A famous artist from Terengganu, my friend was educated in Mandarin but regularly speaks Hakka, Cantonese and Hokkien as well as Malay - the majority language in his hometown. He gets embarrassed about his English, which he often makes up as he goes along by translating directly from Chinese. Yet he has little trouble conversing in it about art, politics or whatever else those around him are discussing. And like many Malaysians, he switches effortlessly among different languages, often mixing several within the same sentence.

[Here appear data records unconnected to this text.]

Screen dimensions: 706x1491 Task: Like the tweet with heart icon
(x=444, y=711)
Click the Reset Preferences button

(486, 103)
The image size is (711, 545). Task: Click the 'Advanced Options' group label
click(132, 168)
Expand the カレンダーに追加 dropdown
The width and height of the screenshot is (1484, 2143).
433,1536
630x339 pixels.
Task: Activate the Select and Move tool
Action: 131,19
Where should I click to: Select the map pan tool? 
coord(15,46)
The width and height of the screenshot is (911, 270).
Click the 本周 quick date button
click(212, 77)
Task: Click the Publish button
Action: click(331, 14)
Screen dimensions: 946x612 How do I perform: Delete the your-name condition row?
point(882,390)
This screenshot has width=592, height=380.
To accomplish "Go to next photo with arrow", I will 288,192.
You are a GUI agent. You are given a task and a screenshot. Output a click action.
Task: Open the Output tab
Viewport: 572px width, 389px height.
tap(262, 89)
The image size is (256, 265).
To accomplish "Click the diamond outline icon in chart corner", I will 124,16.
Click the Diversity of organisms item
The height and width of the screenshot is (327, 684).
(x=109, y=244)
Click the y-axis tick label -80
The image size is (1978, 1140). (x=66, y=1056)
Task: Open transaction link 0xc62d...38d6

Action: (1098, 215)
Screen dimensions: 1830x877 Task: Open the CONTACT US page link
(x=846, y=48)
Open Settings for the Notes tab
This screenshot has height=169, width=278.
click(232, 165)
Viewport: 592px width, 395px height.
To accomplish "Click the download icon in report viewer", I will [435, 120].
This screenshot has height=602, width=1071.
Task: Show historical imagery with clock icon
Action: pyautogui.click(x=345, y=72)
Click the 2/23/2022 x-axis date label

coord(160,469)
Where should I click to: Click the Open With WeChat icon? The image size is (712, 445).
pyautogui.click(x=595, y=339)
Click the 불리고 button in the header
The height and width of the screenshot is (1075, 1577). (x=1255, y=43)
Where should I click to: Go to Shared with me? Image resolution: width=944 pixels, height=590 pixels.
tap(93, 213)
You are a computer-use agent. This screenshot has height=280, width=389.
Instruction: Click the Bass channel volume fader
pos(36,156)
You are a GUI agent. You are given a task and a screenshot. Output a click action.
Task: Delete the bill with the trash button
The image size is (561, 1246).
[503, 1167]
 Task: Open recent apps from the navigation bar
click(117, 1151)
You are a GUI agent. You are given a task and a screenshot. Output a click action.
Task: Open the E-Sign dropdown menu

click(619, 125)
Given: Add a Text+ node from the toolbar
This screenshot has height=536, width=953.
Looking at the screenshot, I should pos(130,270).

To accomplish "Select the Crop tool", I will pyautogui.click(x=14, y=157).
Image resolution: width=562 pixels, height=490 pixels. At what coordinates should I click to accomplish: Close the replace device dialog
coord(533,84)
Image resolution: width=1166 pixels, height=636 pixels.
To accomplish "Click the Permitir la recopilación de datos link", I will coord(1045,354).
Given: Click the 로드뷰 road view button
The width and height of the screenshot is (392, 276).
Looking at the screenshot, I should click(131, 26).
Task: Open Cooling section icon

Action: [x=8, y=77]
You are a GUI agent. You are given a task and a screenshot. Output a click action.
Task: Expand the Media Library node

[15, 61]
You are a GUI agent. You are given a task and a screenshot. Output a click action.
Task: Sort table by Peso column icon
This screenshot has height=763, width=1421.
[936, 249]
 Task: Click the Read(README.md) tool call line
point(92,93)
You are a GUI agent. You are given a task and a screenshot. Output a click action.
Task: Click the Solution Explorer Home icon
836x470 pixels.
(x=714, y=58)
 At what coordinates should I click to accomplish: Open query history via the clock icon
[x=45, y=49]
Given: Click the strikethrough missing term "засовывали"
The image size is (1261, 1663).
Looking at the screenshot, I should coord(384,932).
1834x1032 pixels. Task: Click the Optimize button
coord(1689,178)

A few years ago he and I travelled to Thimphu, the tiny capital of Bhutan, one of the world's most isolated and least developed nations. Buddhist monasteries dot the hills under the towering Himalayas, aged monks walk through the streets carrying prayer wheels, and nearly everyone wears traditional local clothing. But approach someone with a question and you invariably get a reply in flawless English. 40 years ago Bhutan decided the best tool for economic modernisation was an English-based education system. Now more than 80% of the children receive free education. At home they might speak Dzongkha, the national language, but at school they use English.




When I met my friend again in the evening I asked how he had got on. “OK lah. But so shock not many people speak English! Japan is the richest country in Asia, but much easier to find English in Bhutan. Or Terengganu. I can find some English words but what meaning?” He then showed me advertisements people had handed him throughout the day with phrases like Book off and Hair and make all over them. “Maybe it's a kind of...art?” In Asia, English can appear in the most unexpected places at the most unexpected times. But sometimes what appears to be English may not be English at all.